I'm trying to get my flow back, trying to raise the bar, and I organize a past tense irregular verb competition, complete with a poster-size bracket and a battle circle.

It goes like this:
I seed the kids based on their proficiency with irregular verb endings, and each pair enters the circle, shakes hands, and proceed to spit verb pairs at each other...
Kid A: send -- sent
Kid B: fight -- fought
Kid A: run -- ran
Kid B: is -- was
...until someone can't fire back or a verb pair is repeated. Round 1 takes the longest because I set a 20-second time limit. In subsequent rounds I drop the time limit to 10 seconds and the answers start coming quicker and quicker, with some kids working in that little chin lift. Applause is given for good battles, the ones that last the longest, or have that quick-fire response. In the end, an unlikely character whose nickname is a type of poultry takes the victory, and he is truly the people's champion.

Then he challenges me.

I have to accept, cannot back down, and my mind starts racing. They've been studying all week, and I've just facilitated. Our champion has made it through five grueling battles, and I've just been timing and officiating. He's fresh off a victory, and I'm coming in cold. This calls for some strategy. I know he's been starting with the being verbs, so I decide to take those away first. He has not been using the -aught/-ought pairs, so I plan on going there next. I also store up the seldom used consonant changers, in case it goes that long.

It doesn't.

He's thrown off that I go for the being verbs early, is intimidated by how fast I'm hitting him with the -ought/ -aughts, and then he stumbles and is broken by the time limit.
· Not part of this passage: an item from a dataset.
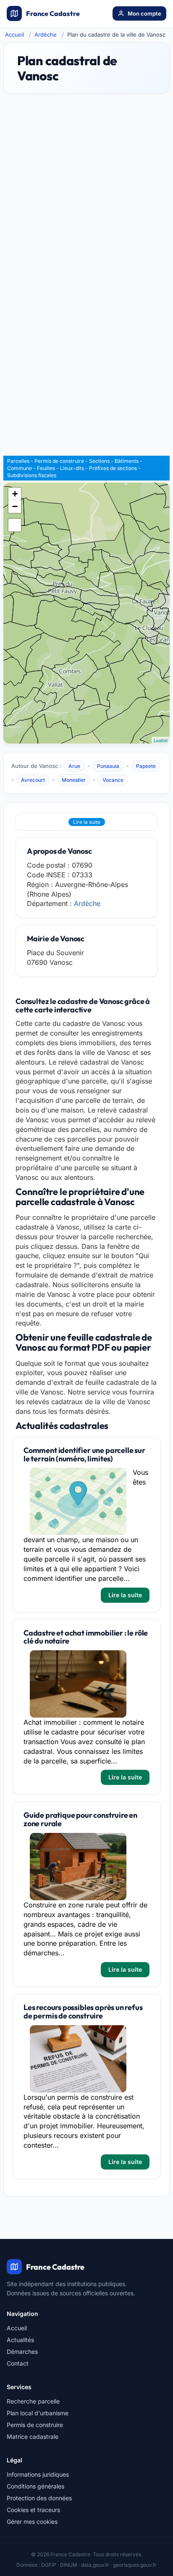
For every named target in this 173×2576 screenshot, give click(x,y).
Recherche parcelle (33, 2401)
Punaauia (108, 766)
I raise my arms in victory, shadow-box a little, utter M. Ali's trademark phrase, and revel in the fact that I can recite past tense irregular verbs faster and more accurately than a kid with a CELDT score of 2.

6 Comments:

Anonymous Anonymous said...

liz here, from I Speak of Dreams.

As always, I'm awed by your creativity & passion as a teacher.

8:52 PM  
Anonymous Anonymous said...

Hahaha. Love it.

6:09 AM  
Anonymous Anonymous said...

Hey, send me your name and e-mail, anonymous TMAO? I want to invite you to participate in a new initiative...

Dr. Scott McLeod
CASTLE, U. Minnesota
http://www.dangerouslyirrelevant.org
mcleod@umn.edu

4:02 AM  
Blogger Andrew Pass said...

Your idea is awesome. So is your effective writing. I'm going to link to your blog on my own. Then I'm going to come back regularly for ideas.

Your students are lucky.

Andrew Pass
http://www.pass-ed.com/Living-Textbook.html

7:43 AM  
Anonymous Anonymous said...

Hmmm...reminds me of a scene from the Sherman Alexie YA novel, The Absolutely True Diary of a Part Time Indian. Have you read it?

8:56 PM  
Blogger Marcy said...

Not sure how I missed this. Then again, I was off the grid for most of Feb. 2007 battling gall stones and other nasty GI stuff.

Anyway, this activity would appeal - esp. to the competitive the boy-dominant uber competitive classes am currently teaching.